Homozygosity for C282Y HH is estimated to affect 0.5% of North European populations. The proposed algorithm hugely enriches the detection of C282Y homozygous HH with detection rates of 16.4% in women and 18.8% in men. These rates approach those of family screening, which would predict for 25% detection in siblings of an index case from heterozygous parents. Other studies have already commented that screening based on both SF and Tsat would represent an effective approach to improve the diagnosis of HH, but to date an algorithm has not yet been developed.

The proposed algorithm would be triggered by SF values ≥200 μg/L (women) and ≥300 μg/L (men) taken in primary care from patients >30 years. As 28.4% of the female C282Y homozygotes were found to have SF 200–300 μg/L, we now regard 200 μg/L as the upper limit of normal for our female population in primary care.

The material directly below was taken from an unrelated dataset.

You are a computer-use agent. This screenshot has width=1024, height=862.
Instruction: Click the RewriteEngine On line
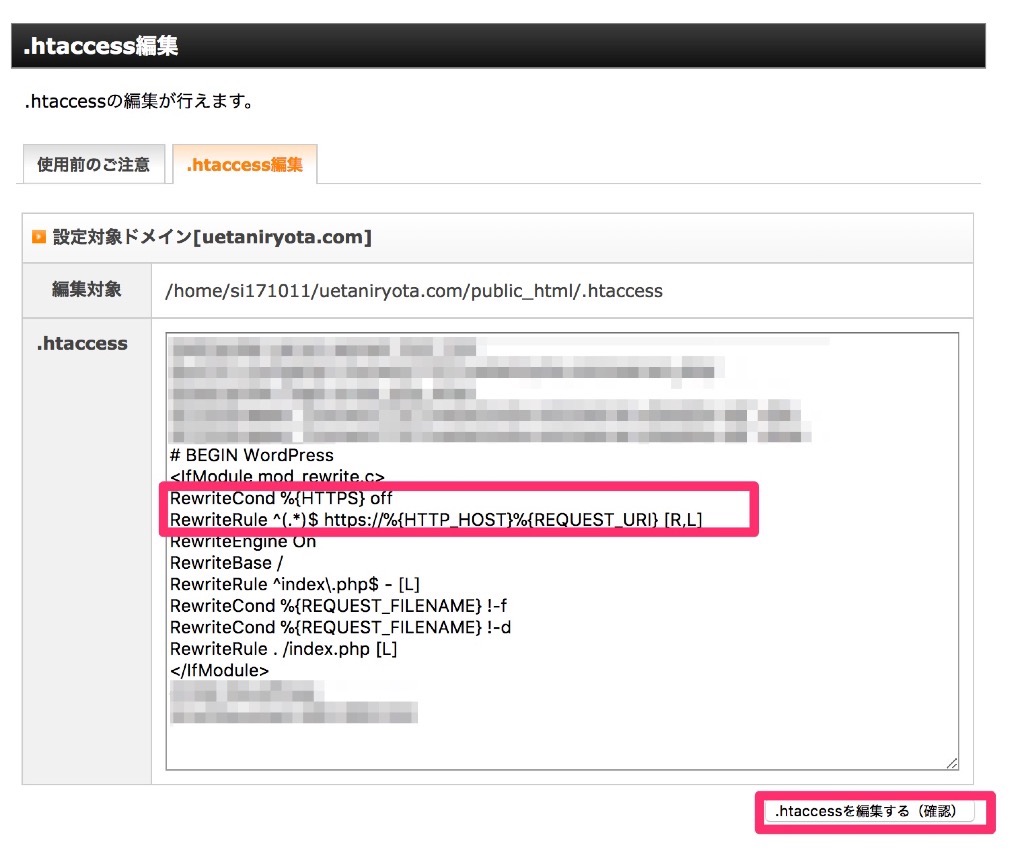245,541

The impact on laboratory workload from implementing this algorithm can be determined. In a high-risk North European population, SF values ≥200 μg/L (women) and ≥300 μg/L (men) were found in 10.6% and 17.2% of SF requests made from primary care on patients >30 years. We have now shown that 20% of these women and 35% of these men have Tsat >40% and >50%, respectively. Therefore, only 2.12% (10.6%×20%) of female and 6.02% (17.2%×35%) of male SF requests made from primary care on patients >30 years would generate HFE genotyping with detection rates of 16.4% and 18.8% for C282Y homozygous HH.

The clinical impact from implementing this algorithm is less easy to define. It is likely to be influenced by the threshold values of SF and Tsat at which individual clinicians would recommend venesection. These attitudes might also be influenced by factors such as patient age and comorbidities. The European Association for the Study of Liver guidelines however recommend target value of SF <50 μg/L to achieve optimum disease control. It is important to note however that the algorithm would not unnecessarily burden clinical services with a large number of C282Y/H63D compound heterozygotes who may develop elevations in SF particularly in relation to alcohol excess. The algorithm detected only 25 male and 30 female compound heterozygotes from a total of 1745 already highly selected patients with SF values >200 μg/L and Tsat >30%.

In summary, the laboratory algorithm developed in this study would link a GP-initiated SF request to a sequential reflex laboratory pathway that delivers a high percentage yield of patients with C282Y homozygous HH. This pathway would use samples that are currently in laboratories but that are simply discarded after FBC and SF measurements. The introduction of this algorithm in areas with a high prevalence of HH would help to overcome low awareness of HH in primary care and remove the risk of failure to act on a raised SF result.